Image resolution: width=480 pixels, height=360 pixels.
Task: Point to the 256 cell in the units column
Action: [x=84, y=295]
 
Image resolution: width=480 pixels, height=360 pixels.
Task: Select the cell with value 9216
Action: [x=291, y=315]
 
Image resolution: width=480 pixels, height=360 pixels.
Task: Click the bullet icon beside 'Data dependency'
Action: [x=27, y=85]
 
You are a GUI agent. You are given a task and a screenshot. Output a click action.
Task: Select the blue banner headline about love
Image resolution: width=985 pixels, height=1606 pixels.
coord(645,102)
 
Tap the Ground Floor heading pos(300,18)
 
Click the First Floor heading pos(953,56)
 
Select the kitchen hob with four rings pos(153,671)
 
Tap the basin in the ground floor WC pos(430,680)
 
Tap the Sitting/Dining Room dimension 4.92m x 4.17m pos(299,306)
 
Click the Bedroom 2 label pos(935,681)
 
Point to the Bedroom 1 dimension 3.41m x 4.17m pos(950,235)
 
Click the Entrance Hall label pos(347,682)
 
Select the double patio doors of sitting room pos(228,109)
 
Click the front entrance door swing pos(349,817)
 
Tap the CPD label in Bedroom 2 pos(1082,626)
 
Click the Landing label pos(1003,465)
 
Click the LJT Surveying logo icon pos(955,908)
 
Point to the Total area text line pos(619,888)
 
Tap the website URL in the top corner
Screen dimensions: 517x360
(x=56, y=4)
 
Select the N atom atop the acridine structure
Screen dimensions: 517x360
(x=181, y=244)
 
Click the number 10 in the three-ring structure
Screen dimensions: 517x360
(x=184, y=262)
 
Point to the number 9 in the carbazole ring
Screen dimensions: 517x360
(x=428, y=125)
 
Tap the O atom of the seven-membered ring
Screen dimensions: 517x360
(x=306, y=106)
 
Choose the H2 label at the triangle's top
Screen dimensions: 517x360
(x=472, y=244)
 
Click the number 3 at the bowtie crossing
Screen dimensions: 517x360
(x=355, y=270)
───
Your instructions
Rewrite all the rows above, swapping every "Bedroom" for "Sleeping Room" and leaving everything else untouched.

Final result
Image resolution: width=480 pixels, height=360 pixels.
Task: Point to the 256 cell in the units column
Action: [x=84, y=295]
 
Image resolution: width=480 pixels, height=360 pixels.
Task: Select the cell with value 9216
Action: [x=291, y=315]
 
Image resolution: width=480 pixels, height=360 pixels.
Task: Click the bullet icon beside 'Data dependency'
Action: [x=27, y=85]
 
You are a GUI agent. You are given a task and a screenshot. Output a click action.
Task: Select the blue banner headline about love
Image resolution: width=985 pixels, height=1606 pixels.
coord(645,102)
 
Tap the Ground Floor heading pos(300,18)
 
Click the First Floor heading pos(953,56)
 
Select the kitchen hob with four rings pos(153,671)
 
Tap the basin in the ground floor WC pos(430,680)
 
Tap the Sitting/Dining Room dimension 4.92m x 4.17m pos(299,306)
 
Click the Sleeping Room 2 label pos(935,681)
 
Point to the Sleeping Room 1 dimension 3.41m x 4.17m pos(950,235)
 
Click the Entrance Hall label pos(347,682)
 
Select the double patio doors of sitting room pos(228,109)
 
Click the front entrance door swing pos(349,817)
 
Tap the CPD label in Sleeping Room 2 pos(1082,626)
 
Click the Landing label pos(1003,465)
 
Click the LJT Surveying logo icon pos(955,908)
 
Point to the Total area text line pos(619,888)
 
Tap the website URL in the top corner
Screen dimensions: 517x360
(x=56, y=4)
 
Select the N atom atop the acridine structure
Screen dimensions: 517x360
(x=181, y=244)
 
Click the number 10 in the three-ring structure
Screen dimensions: 517x360
(x=184, y=262)
 
Point to the number 9 in the carbazole ring
Screen dimensions: 517x360
(x=428, y=125)
 
Tap the O atom of the seven-membered ring
Screen dimensions: 517x360
(x=306, y=106)
 
Choose the H2 label at the triangle's top
Screen dimensions: 517x360
(x=472, y=244)
 
Click the number 3 at the bowtie crossing
Screen dimensions: 517x360
(x=355, y=270)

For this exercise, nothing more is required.